JamesNK reddit comment

Terms

marshal - assemble and arrange (a group of people, especially troops) in order.

"the general marshalled his troops"

marshalling (UK) (in computer science) (marshal US) - getting parameters from here to there

serialization - transforming something (data) to a format usable for storage or transmission over the network

https://stackoverflow.com/questions/770474/what-is-the-difference-between-serialization-and-marshaling

JSON - Java Script Object Notation - data interchange format. https://www.json.org/json-en.html

Why this post

While analysing some logs I used FSharp.Data's JsonProvider. Only a few properties were relevant but JsonProvider stores the whole json in memory. With 10GB of logs to analyse I quick run out of memory.

Let's do some testing!

open System
open System.IO
open System.Text.Json

fsi.AddPrinter<DateTimeOffset>(fun dt -> dt.ToString("O"))

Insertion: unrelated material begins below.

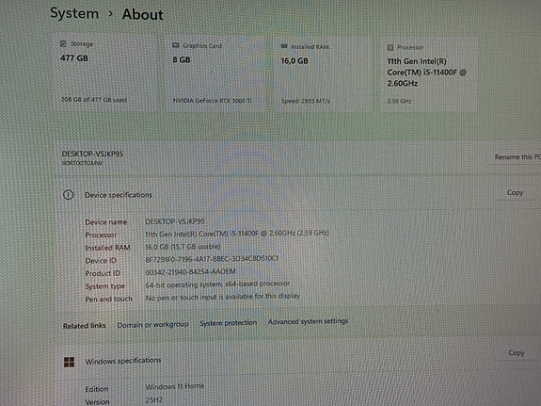Select the DESKTOP-VSJKP95 device name header
Viewport: 541px width, 406px height.
(x=92, y=154)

Environment.CurrentDirectory <- __SOURCE_DIRECTORY__ // ensures the script runs from the directory it's located in
// -------------------------------------------------------------------------

// sample log entry for testing
type LogEntry = {
    Timestamp       : DateTimeOffset
    Level           : string
    Message         : string
}

// only the properties we're interested in
type LogEntryRecord = {
    Timestamp: DateTimeOffset
    Level    : string
}

let random = Random()
let levels = [ "INFO"; "WARN"; "ERROR"; "DEBUG" ]

let generateLogEntry () =
    {
        Timestamp = DateTimeOffset.Now.AddSeconds(-random.Next(0, 10000))
        Level     = levels.[random.Next(levels.Length)]
        Message   = String.replicate(random.Next(10, 100)) "x" // random string to simulate redundant content
    }

List.init 7_000_000 (fun _ -> generateLogEntry()) // 7M entries is around 1GB of data
|> List.map (fun entry -> JsonSerializer.Serialize(entry))
|> fun lines -> File.WriteAllLines("./logs.json", lines)

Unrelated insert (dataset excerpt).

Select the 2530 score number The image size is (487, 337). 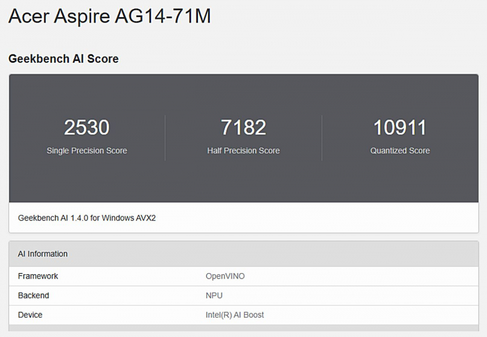click(x=87, y=127)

let lines = File.ReadAllLines "./logs.json"

let runWithMemoryCheck lines singleLineParser =
    GC.Collect()
    let before = GC.GetTotalMemory(true)
    let x = lines |> Array.map singleLineParser
    GC.Collect()
    let after = GC.GetTotalMemory(true)
    let m = ((after - before) |> float) / 1024. / 1024. / 1024. // GB
    x, m

#time
// -------------------------------------------------------------------------

#r "nuget: FSharp.Data"
open FSharp.Data
open System.Text.Json.Nodes

type LogEntryJsonProvider = JsonProvider<"""
{
    "Timestamp"        : "2024-12-23T20:51:18.2020753+01:00",
    "Level"            : "ERROR",
    "Message"          : "File not found"
}""">

let fSharpDataJsonProvider = LogEntryJsonProvider.Parse
let fSharpDataJsonNode (x:string) =
    let line = x |> FSharp.Data.JsonValue.Parse
    let t = line.GetProperty("Timestamp").AsDateTimeOffset()
    let l = line.GetProperty("Level").AsString()
    { Timestamp = t; Level = l }
let jsonSerializer (x:string) = JsonSerializer.Deserialize<LogEntryRecord>(x)
let jsonNode (line:string) =
    let line = line |> JsonNode.Parse
    let t = line.["Timestamp"].GetValue<DateTimeOffset>()
    let l = line.["Level"].GetValue<string>()
    { Timestamp = t; Level = l }
let jsonDocument (x:string) =
    use doc = x |> JsonDocument.Parse
    let t = doc.RootElement.GetProperty("Timestamp").GetDateTimeOffset()
    let l = doc.RootElement.GetProperty("Level").GetString()
    { Timestamp = t; Level = l }

runWithMemoryCheck lines fSharpDataJsonProvider |> snd |> printfn "Memory used: %f GB"
// Memory used: 4.420363 GB
// Real: 00:00:35.829, CPU: 00:02:07.312, GC gen0: 84, gen1: 25, gen2: 8

runWithMemoryCheck lines fSharpDataJsonNode     |> snd |> printfn "Memory used: %f GB"
//Memory used: 0.521624 GB
//Real: 00:00:16.557, CPU: 00:00:35.281, GC gen0: 29, gen1: 10, gen2: 4

runWithMemoryCheck lines jsonSerializer         |> snd |> printfn "Memory used: %f GB"
// Memory used: 0.521555 GB
// Real: 00:00:10.823, CPU: 00:00:44.453, GC gen0: 11, gen1: 6, gen2: 4

runWithMemoryCheck lines jsonNode               |> snd |> printfn "Memory used: %f GB"
// Memory used: 0.521419 GB
// Real: 00:00:09.533, CPU: 00:00:27.359, GC gen0: 16, gen1: 7, gen2: 4

runWithMemoryCheck lines jsonDocument           |> snd |> printfn "Memory used: %f GB"
// Memory used: 0.521525 GB
// Real: 00:00:06.208, CPU: 00:00:17.546, GC gen0: 5, gen1: 4, gen2: 4

Conclusion

  • FSharp.Data.JsonProvider is terrible compared to any other alternative (slow and uses lots more memory)
  • STJ.JsonDocument is the speed winner.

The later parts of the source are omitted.